- O presidente do Senado, Davi Alcolumbre, informou que a Secretaria-Geral da Mesa vai avaliar e dar celeridade aos projetos que tratam de maus-tratos a animais.
- Ele pediu ao presidente da Câmara, Hugo Motta, o avanço de propostas já aprovadas no Senado que tratam do tema.
- O anúncio ocorreu após a comoção causada pela crueldade contra o cão Orelha, em Santa Catarina; o animal foi sacrificado no dia 5 de janeiro e a polícia investiga participação de adolescentes.
- Senadores destacaram a necessidade de avançar na proteção animal e pediram pauta dedicada para votações no Congresso Nacional.
- Entre os projetos mencionados estão o cadastro nacional de pessoas responsabilizadas por maus-tratos (PL 172/2026), o aumento de penas (PL 4.363/2025) e a política de acolhimento de animais resgatados (Amar, PL 2.950/2019), já aprovados no Senado e aguardando Câmara.
O presidente do Senado, Davi Alcolumbre, informou que a Secretaria-Geral da Mesa vai avaliar e dar celeridade aos projetos que tratam de maus-tratos a animais. Ele pediu ao presidente da Câmara, Hugo Motta, o avanço de propostas já aprovadas no Senado para seguir no Legislativo.
A manifestação ocorreu após críticas de senadores ao caso do cão Orelha, torturado em Santa Catarina e sacrificado no dia 5 de janeiro. A polícia civil investiga a participação de adolescentes no crime e a comoção ganhou repercussão nacional.
De acordo com o senador Esperidião Amin, catarinenses ficaram abalados pela crueldade e o tema mobiliza apoio à paz e à convivência humana. Outros parlamentares enfatizaram a necessidade de avanços na legislação de proteção animal.
Projetos em pauta
Bruno Bonetti mencionou a criação de um cadastro nacional de pessoas responsabilizadas por maus-tratos, o PL 172/2026, para consulta prévia na transferência de animais. A ideia inclui donos e estabelecimentos comerciais.
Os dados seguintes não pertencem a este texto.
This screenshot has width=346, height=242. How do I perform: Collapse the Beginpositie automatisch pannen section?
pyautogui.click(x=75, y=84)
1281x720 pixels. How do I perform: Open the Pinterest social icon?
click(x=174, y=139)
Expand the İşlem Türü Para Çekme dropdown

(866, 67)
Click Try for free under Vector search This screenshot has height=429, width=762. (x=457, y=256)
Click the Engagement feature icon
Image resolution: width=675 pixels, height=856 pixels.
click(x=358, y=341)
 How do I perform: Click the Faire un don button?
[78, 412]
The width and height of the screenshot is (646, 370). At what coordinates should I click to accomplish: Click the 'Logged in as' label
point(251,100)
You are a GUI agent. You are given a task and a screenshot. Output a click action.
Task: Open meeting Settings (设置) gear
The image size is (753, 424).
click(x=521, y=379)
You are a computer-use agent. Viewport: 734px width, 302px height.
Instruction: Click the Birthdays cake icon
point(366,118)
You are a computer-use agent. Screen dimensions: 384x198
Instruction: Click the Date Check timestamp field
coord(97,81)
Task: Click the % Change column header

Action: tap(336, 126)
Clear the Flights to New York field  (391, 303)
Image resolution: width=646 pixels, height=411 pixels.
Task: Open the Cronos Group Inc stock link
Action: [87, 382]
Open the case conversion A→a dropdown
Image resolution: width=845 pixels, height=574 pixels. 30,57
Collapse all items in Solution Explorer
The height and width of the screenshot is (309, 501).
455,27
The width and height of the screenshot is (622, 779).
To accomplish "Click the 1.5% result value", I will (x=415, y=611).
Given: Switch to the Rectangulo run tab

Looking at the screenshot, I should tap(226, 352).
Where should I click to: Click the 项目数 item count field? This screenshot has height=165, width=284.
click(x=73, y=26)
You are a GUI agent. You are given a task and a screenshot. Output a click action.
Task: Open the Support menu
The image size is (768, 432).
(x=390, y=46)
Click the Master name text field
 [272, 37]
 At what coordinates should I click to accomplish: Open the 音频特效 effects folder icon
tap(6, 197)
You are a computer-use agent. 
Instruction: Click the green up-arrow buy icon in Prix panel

Também há propostas para endurecer as penas. Humberto Costa deve pedir urgência para o PL 4.363/2025, ampliando penas, alinhando-se ao objetivo de proteger animais considerados sencientes.
Avanços no Congresso
Wellington Fagundes defende a Política de Acolhimento e Manejo de Animais Resgatados, o Amar (PL 2.950/2019), já aprovado no Senado, mas retornou à Câmara para nova análise. Randolfe Rodrigues destacou projetos já aprovados no Senado e pendentes de votação na Câmara.